I do agree it's a shame they are not expandable, but the way I see it I have the first macbook air 2008 and still runs like new still with 4gb ram and I've just installed Yosemite and it's fine.
The most Ram Hungry App I know is After effects and with 16gb in a mini you have 4gb per virtual Proc which is way more that the recommend 2gb.
Sure, but all of those parts are still removable on most high end systems.
If the argument was about consumer systems becoming more integrated sure, that makes sense and that's where things have been heading since the 1990s with the iMac Bondi Blue.

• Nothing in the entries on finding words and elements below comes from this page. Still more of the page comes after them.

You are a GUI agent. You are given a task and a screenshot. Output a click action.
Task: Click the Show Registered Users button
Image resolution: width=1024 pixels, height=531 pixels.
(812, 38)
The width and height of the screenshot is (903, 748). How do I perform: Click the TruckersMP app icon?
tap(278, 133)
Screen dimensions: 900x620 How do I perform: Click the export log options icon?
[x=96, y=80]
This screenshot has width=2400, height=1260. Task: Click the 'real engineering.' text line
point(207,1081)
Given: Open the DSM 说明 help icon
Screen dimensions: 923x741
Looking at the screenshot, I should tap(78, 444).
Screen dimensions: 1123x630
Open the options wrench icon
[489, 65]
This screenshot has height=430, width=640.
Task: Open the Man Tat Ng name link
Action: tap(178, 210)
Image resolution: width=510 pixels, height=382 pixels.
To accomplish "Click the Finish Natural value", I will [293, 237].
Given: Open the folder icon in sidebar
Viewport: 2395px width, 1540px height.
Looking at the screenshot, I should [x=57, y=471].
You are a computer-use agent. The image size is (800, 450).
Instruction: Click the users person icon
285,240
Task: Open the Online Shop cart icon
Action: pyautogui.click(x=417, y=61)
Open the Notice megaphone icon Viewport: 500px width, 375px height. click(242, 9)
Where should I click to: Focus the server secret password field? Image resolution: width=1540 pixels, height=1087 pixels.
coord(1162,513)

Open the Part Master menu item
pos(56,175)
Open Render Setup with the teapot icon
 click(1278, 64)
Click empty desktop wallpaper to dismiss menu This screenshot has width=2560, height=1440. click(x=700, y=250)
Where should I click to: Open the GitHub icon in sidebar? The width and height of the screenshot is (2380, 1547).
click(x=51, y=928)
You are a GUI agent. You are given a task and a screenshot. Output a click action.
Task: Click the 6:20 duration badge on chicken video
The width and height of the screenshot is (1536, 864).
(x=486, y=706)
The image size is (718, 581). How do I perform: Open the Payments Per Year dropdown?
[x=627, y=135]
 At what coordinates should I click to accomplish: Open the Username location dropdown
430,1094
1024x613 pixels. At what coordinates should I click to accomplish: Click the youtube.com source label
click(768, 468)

But the original statement was that NO system was going to have removable parts, which is gibberish. The cloud computing that we rely on more than we do our RAM allotment runs on 24/7 running machines that have hot swappable parts all the way up to the mobo. These infrastructures won't tolerate the idea of turning off a machine and throwing it in the trash.
Then you have the mid tier systems used in many content creation sectors that also need the 24/7 reliability found in systems that can remain running while a HDD, RAM, Mobo, Ethernet, etc is removed for repair or integration. Those systems usually need multiple configurations and PCI cards hooked into different pieces of hardware for redundancy and connectivity. Avid ISIS based systems need faster NIC cards that are compatible with Avid hardware and maybe even FIBRE channel that's preferably NOT external and taking up valuable rack space.
In the end, it's okay to assume that the future of computing is going to based in novelty systems . . . .that's fine and has been talked about for longer than most users on these forums have been alive.
But to say that everyone in every industry across the board should be fine with 16GBs of RAM total is absurb.
Lastly, even After Effects is a mid tier piece of software. Running it alone might only require up to 4GB of RAM on the Mac, but on PC based systems it can use up to 8GBs and that's normal for some deeply layered comps.
Then there's software like Avid Media Composer which uses more system resources than most can imagine. It's wicked fast, and even faster when running the ISIS clients and connecting over networked shared storage and some of the freelancers I work with have MC running along with After Effects, Photoshop, and maybe a Sorenson Squeeze encode running, all of which are RAM heavy apps.
Again, that's not to say that the Mini would be used in that environment, just that soldered RAM is perfect for consumer systems, but it's not the best solution for all systems across all industries.